A review of the formation and development of the Critical Care Family Assistance Program (CCFAP) traces its origins to a series of goals and objectives that are based on findings from several decades of research about family satisfaction. These goals and objectives that were developed by The CHEST Foundation culminate in a mandate “to respond to the unmet needs of families of critically ill patients in hospital ICUs through the provision of educational and family support resources” (The CHEST Foundation; unpublished data; 2002).
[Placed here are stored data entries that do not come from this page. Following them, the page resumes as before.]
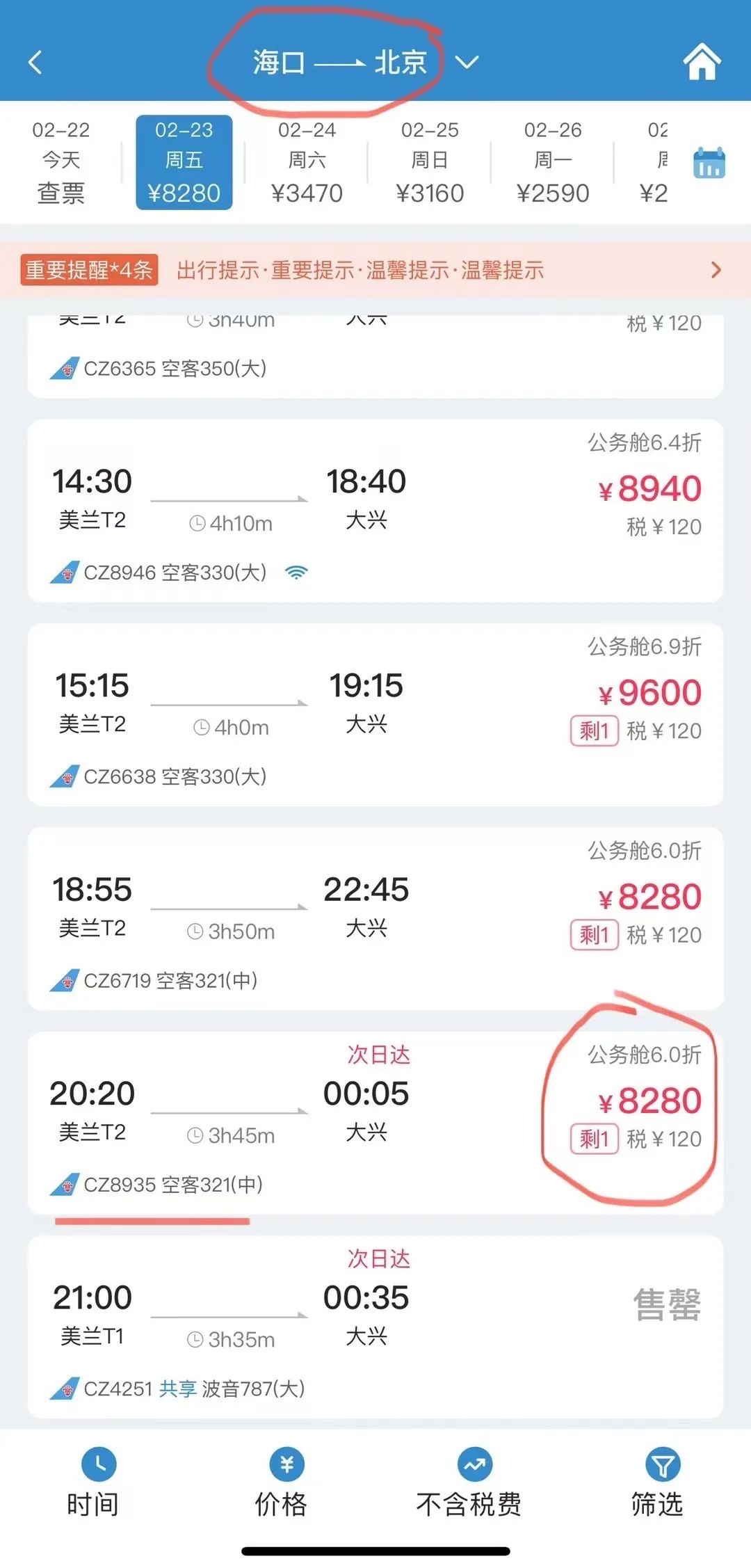Select today's 02-22 查票 tab

pos(61,162)
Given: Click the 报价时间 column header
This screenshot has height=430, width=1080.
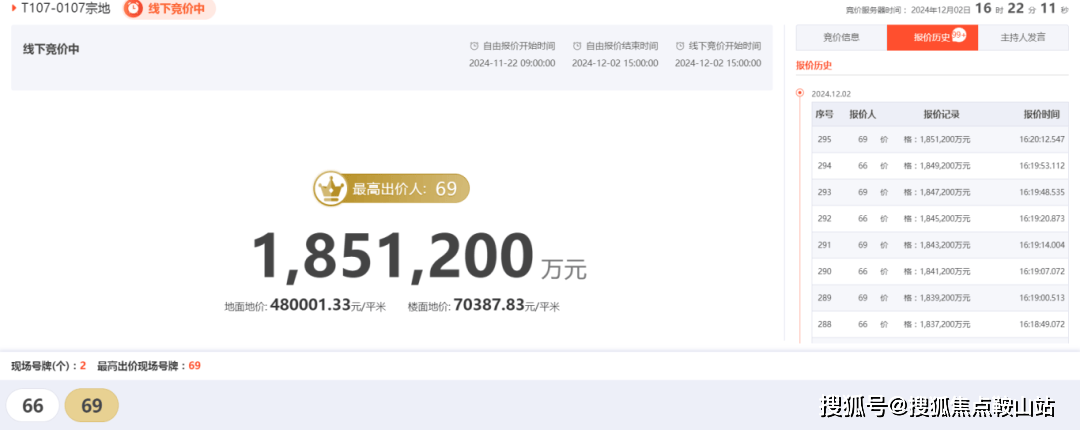Looking at the screenshot, I should coord(1041,114).
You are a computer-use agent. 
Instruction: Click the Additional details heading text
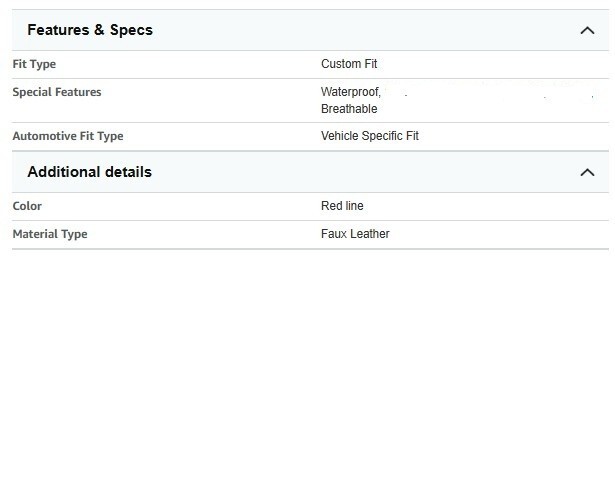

In 2002, the task of the two pilot hospitals, Evanston Northwestern Healthcare, Evanston, IL, and the Oklahoma City Veterans Affairs Medical Center, Oklahoma City, OK, was to transform these goals and objectives into reality. In 2003, the program was expanded at Evanston Northwestern Hospital to include a second hospital in Highland Park, IL, and Ben Taub General Hospital in Houston, TX, received funding to replicate the CCFAP. While each of these hospitals has approached this task uniquely, seeking to fulfill the goals and objectives of the program within the special model of care provided by geographically and institutionally diverse hospitals, there has been a general sharing of information, and each has sought to profit from the insights received from other pilot institutions.